In this guest post, Jelena Dzakula from the London School of Economics and Political Science considers what blockchain technology might mean for the future of social networking. 

You may well have found this article through Facebook. An algorithm programmed by one of the world’s biggest companies now partially controls what news reaches 1.8 billion people. And this algorithm has come under attack for censorship, political bias and for creating bubbles that prevent people from encountering ideas they don’t already agree with.

blockchainNow a new kind of social network is emerging that has no centralised control like Facebook does. It’s based on blockchain, the technology behind Bitcoin and other cryptocurrencies, and promises a more democratic and secure way to share content. But a closer look at how these networks operate suggests they could be far less empowering than they first appear.

Blockchain has received an enormous amount of hype thanks to its use in online-only cryptocurrencies. It is essentially a ledger or a database where information is stored in “blocks” that are linked historically to form a chain, saved on every computer that uses it. What is revolutionary about it is that this ledger is built using cryptography by a network of users rather than a central authority such as a bank or government.

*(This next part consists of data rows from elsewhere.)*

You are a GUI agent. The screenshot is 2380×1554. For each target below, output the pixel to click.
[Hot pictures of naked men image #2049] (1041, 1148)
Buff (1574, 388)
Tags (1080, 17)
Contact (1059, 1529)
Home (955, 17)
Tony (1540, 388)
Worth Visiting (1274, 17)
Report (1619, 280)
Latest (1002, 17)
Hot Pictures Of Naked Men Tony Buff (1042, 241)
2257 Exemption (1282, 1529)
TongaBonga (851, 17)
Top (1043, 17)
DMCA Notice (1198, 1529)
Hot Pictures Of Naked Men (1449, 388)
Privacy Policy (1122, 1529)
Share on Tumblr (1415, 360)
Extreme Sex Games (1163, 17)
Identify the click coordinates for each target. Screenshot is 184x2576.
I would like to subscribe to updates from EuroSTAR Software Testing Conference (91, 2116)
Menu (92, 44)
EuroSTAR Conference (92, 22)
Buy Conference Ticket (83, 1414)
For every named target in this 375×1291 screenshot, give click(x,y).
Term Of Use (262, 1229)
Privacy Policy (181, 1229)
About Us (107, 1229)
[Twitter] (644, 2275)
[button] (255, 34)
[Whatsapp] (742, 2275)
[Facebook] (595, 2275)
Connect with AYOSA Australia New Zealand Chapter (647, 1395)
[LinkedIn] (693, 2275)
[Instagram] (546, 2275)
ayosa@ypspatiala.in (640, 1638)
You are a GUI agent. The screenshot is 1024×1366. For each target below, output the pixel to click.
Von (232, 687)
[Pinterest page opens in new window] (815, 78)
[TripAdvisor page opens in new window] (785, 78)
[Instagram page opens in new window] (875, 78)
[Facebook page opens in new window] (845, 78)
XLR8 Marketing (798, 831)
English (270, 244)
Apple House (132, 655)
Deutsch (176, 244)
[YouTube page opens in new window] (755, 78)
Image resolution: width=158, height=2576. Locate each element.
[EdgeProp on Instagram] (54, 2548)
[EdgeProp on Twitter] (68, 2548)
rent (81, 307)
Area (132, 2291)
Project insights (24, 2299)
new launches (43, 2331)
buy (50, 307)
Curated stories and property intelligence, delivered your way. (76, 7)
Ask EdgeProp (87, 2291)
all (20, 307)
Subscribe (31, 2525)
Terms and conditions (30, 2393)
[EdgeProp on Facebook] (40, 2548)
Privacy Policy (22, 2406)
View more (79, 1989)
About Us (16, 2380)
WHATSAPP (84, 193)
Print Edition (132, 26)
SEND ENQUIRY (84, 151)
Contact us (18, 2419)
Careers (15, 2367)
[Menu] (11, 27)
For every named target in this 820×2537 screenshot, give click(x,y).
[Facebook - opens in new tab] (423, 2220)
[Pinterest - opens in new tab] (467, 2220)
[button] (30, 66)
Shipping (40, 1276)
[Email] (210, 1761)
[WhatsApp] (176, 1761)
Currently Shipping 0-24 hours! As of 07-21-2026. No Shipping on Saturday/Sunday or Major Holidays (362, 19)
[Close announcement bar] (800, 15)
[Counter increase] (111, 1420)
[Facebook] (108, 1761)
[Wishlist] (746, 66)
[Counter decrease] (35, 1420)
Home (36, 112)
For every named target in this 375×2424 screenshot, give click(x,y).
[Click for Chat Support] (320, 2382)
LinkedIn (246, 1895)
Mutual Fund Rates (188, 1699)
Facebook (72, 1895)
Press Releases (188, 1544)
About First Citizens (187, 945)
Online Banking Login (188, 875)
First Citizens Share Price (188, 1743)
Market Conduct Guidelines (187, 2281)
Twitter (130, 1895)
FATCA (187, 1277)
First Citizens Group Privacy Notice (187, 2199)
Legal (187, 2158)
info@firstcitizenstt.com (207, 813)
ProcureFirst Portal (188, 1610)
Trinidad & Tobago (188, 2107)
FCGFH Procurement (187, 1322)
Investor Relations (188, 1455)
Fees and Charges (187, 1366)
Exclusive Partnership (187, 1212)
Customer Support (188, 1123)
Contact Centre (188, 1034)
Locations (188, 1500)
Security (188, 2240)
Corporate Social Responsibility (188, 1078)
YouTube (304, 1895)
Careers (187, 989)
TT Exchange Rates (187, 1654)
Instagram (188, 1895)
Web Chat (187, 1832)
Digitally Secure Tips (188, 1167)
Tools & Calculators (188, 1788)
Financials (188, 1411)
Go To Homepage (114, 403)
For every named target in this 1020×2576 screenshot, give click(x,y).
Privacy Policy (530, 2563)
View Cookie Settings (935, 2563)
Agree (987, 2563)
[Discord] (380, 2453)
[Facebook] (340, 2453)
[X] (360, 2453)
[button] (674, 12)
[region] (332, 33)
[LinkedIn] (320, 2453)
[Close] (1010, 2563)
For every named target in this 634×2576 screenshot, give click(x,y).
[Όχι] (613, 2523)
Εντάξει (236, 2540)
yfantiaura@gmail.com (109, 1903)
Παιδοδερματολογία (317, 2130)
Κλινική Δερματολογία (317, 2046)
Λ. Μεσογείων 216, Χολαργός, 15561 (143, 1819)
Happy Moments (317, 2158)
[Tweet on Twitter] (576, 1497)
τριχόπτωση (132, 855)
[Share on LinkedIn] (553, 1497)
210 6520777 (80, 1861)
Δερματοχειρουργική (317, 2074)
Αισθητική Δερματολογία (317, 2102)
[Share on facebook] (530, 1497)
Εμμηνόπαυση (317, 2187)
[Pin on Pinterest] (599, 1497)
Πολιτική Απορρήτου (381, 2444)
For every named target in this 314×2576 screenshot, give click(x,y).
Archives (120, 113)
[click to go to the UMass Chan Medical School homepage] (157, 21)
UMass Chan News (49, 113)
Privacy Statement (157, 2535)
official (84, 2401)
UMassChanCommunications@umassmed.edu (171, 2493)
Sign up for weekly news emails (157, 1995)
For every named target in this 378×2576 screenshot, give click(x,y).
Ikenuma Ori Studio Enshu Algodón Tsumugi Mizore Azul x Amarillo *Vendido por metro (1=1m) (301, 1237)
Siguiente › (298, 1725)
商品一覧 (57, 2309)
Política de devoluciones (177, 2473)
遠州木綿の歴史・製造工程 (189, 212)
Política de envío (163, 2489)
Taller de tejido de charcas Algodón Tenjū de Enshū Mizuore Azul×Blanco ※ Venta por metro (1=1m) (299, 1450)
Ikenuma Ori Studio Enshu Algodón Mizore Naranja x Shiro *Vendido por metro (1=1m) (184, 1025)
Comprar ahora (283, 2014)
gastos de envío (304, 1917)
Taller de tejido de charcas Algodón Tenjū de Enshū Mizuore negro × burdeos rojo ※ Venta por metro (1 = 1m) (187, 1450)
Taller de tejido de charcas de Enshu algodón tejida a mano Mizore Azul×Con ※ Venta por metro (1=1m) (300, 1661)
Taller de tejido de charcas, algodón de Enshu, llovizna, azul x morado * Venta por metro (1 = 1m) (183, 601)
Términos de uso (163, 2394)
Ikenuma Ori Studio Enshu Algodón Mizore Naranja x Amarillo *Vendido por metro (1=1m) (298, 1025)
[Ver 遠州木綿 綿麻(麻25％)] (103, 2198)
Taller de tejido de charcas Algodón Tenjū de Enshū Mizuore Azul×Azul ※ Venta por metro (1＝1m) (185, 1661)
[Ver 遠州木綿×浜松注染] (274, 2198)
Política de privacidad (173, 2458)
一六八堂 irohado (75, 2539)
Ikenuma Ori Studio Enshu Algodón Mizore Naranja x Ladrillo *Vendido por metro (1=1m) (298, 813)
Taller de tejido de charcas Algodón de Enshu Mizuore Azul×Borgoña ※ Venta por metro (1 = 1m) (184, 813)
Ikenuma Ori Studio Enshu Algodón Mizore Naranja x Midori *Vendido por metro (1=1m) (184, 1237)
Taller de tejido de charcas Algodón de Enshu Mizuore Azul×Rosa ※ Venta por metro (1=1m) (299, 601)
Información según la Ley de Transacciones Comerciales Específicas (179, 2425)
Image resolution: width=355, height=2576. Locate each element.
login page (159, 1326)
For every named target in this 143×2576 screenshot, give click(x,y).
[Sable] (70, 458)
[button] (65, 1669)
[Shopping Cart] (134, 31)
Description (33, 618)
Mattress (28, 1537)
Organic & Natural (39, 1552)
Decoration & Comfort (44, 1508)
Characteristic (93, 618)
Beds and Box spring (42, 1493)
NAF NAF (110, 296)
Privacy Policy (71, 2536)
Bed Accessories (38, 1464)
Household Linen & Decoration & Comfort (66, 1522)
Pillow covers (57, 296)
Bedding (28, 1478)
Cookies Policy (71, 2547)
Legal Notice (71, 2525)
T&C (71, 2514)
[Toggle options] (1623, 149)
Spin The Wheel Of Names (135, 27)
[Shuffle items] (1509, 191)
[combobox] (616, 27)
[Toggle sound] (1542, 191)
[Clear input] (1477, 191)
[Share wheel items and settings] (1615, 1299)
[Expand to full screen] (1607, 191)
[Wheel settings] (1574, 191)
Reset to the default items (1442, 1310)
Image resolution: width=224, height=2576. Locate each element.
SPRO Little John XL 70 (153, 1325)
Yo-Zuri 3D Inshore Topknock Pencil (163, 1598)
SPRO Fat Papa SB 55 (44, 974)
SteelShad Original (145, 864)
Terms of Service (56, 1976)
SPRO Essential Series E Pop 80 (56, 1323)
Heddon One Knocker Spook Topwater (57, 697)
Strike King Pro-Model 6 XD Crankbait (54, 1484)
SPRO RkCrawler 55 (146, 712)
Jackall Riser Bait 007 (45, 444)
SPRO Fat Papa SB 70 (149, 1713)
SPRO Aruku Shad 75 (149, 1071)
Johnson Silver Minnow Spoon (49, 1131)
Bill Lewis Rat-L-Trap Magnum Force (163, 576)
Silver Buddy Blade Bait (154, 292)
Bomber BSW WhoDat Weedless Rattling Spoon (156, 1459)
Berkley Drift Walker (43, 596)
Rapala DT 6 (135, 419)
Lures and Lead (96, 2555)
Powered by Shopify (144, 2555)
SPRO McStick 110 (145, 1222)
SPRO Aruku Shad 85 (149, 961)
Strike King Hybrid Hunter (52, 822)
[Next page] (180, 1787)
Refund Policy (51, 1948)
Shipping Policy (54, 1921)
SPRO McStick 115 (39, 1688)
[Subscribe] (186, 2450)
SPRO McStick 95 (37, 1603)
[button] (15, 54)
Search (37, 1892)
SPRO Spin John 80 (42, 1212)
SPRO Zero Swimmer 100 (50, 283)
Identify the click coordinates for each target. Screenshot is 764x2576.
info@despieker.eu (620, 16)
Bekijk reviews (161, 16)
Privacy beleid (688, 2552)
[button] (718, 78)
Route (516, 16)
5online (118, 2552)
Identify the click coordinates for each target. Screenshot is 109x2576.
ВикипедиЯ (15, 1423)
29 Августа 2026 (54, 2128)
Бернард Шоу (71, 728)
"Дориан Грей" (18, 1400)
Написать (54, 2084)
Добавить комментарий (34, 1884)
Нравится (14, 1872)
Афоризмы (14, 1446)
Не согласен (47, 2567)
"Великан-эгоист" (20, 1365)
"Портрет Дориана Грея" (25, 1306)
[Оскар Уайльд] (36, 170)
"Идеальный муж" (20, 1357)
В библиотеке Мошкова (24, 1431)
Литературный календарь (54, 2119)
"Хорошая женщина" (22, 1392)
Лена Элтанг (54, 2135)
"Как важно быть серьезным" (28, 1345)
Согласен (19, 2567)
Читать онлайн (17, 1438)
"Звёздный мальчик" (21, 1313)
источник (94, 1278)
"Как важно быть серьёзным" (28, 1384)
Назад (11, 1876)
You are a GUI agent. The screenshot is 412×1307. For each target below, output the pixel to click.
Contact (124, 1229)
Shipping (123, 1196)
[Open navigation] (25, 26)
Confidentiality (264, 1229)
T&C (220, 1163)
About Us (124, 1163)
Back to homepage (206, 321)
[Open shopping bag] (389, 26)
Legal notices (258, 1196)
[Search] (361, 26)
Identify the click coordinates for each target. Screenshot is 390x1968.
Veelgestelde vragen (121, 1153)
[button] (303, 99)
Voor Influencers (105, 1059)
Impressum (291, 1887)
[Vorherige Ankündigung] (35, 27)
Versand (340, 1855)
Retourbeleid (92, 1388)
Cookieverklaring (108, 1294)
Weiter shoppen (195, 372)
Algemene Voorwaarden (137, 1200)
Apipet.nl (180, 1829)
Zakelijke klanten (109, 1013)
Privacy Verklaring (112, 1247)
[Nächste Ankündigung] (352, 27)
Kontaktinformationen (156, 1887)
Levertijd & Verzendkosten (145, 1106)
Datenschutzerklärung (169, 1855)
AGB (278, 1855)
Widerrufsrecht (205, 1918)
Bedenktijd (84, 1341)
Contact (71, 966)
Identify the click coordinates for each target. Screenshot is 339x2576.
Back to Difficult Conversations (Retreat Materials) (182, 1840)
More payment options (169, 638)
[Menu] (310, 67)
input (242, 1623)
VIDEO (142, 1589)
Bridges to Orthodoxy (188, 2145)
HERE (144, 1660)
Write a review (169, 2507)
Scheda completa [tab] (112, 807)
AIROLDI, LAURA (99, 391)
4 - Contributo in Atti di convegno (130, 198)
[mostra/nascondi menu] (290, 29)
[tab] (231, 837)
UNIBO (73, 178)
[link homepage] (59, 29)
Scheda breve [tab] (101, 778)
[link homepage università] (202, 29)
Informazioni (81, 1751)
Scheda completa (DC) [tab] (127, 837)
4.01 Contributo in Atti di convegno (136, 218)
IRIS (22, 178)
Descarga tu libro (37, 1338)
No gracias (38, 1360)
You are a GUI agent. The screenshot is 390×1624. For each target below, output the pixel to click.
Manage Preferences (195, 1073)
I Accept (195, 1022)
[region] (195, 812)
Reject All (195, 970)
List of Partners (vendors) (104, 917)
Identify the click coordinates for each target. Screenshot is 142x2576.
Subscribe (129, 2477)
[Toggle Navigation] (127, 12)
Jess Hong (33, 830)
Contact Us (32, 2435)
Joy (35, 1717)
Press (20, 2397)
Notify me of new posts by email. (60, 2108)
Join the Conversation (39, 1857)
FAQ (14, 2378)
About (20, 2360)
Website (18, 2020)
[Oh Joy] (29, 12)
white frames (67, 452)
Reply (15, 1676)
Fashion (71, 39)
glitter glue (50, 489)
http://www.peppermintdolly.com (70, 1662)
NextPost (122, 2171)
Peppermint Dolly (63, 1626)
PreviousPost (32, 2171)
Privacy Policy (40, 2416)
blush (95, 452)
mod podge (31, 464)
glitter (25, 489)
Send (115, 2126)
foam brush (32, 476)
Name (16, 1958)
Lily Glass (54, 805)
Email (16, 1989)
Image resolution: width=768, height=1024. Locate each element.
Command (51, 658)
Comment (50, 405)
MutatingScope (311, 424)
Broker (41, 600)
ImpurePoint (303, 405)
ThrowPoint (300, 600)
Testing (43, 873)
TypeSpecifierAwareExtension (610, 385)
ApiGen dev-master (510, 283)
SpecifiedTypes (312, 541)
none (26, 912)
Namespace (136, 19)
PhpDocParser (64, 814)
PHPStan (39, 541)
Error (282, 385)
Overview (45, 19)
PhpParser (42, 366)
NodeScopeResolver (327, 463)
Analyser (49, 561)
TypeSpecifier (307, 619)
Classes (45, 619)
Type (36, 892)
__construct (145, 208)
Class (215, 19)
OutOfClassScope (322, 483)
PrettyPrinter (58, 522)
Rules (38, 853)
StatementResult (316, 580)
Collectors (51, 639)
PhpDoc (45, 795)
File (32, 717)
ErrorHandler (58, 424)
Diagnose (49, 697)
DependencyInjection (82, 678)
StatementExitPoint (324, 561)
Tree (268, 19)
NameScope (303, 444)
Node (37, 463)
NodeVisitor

Every computer in the network has access to all the blocks and the information they contain, making the blockchain system more transparent, accurate and also robust since it does not have a single point of failure. The absence of a central authority controlling blockchain means it can be used to create more democratic organisations owned and controlled by their users. Very importantly, it also enables the use of smart contracts for payments. These are codes that automatically implement and execute the terms of a legal contract.

Industry and governments are developing other uses for blockchain aside from digital currencies, from streamlining back office functions to managing health data. One of the most recent ideas is to use blockchain to create alternative social networks that avoid many of the problems the likes of Facebook are sometimes criticised for, such as censorship, privacy, manipulating what content users see and exploiting those users.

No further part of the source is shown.